Results show that language models share significant similarities with human cognitive data and the similarity patterns are modulated by the data modality and stimuli complexity. Specifically, context-aware models outperform context-independent models as language stimulus complexity increases.
The shallow layers of context-aware models are better aligned with the high-temporal-resolution MEG signals whereas the deeper layers show more similarity with the high-spatial-resolution fMRI. These results indicate that language models have a delicate relationship with brain language representations.
Moreover, the results between Chinese and English are highly consistent, suggesting the generalizability of these findings across languages.
Keywords: computational language models, cognitive data, similarity-encoding
MulCogBench: A Multi-modal Cognitive Benchmark Dataset for Evaluating Chinese and English Computational Language Models
Yunhao Zhang1,2,†, Xiaohan Zhang1,2,†, Chong Li1,2,†, Shaonan Wang1,2, Chengqing Zong1,2 |
1State Key Laboratory of Multimodal Artificial Intelligence Systems, Institute of Automation, CAS |
2 School of Artificial Intelligence, University of Chinese Academy of Sciences |
{zhangyunhao2021, lichong2021}@ia.ac.cn |
{xiaohan.zhang, shaonan.wang, cqzong}@nlpr.ia.ac.cn |
Abstract content
1. Introduction
The ability to use language has long been considered unique to the human species. However, the emerging pre-trained language models have achieved super-human performance on various language tasks (Zhao et al., 2023; Huang and Chang, 2022; Bang et al., 2023). Their success has elicited a flurry of research and debates about the following question: how similar are the working mechanisms of these language models to that of the human brain (Blank, 2023)? To answer this question, high-quality cognitive data collected while human participants are understanding language is indispensable.
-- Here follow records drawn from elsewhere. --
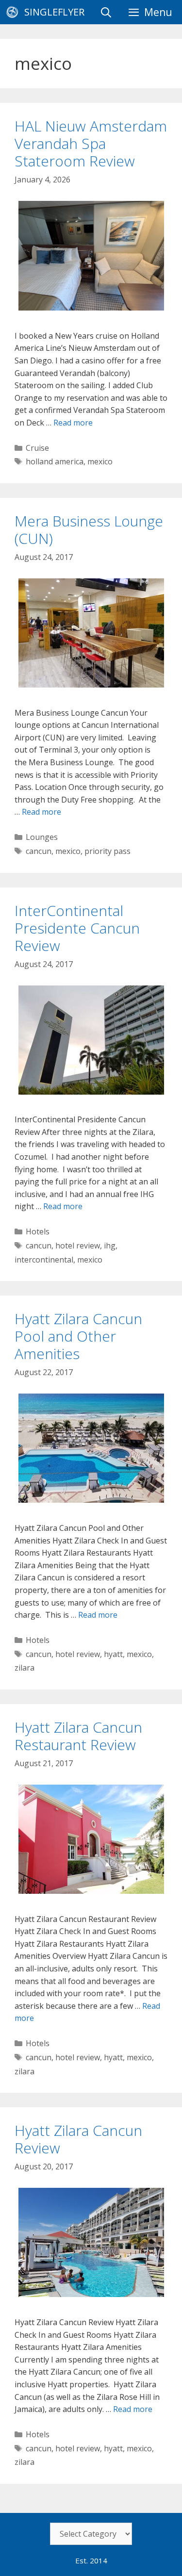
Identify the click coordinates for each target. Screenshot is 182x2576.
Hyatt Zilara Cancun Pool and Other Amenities (78, 1336)
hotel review (77, 1245)
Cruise (37, 448)
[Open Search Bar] (106, 12)
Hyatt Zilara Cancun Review (78, 2139)
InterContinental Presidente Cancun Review (77, 928)
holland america (54, 461)
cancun (38, 851)
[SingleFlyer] (14, 12)
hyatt (113, 1654)
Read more (73, 422)
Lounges (42, 837)
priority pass (107, 851)
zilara (24, 1667)
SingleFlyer (54, 11)
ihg (110, 1245)
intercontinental (44, 1259)
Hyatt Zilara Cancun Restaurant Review (78, 1736)
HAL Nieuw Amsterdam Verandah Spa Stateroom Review (91, 143)
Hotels (38, 1231)
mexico (100, 461)
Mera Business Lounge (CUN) (89, 529)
Human cognitive data, including brain activation and behavioral reaction, reflects how the human brain processes language. There has been evidence that the representations of computational language models, even though trained solely on large text corpora, share similarities with the brain activation elicited by language (Gauthier and Levy, 2019; Hashemzadeh et al., 2020; Pasquiou et al., 2022) . Moreover, such similarity pattern is affected by factors including model architectures, loss functions and etc. (Caucheteux and King, 2022). These findings suggest that language models may mimic the human brain in language processing to different degrees. The more similar the representations of language models to human cognitive data, the more possibility there is that the two systems share the same mechanisms. Therefore, cognitive data not only plays an important role in studying the brain mechanism of language but also can serve as criteria for the cognitive plausibility of computational models.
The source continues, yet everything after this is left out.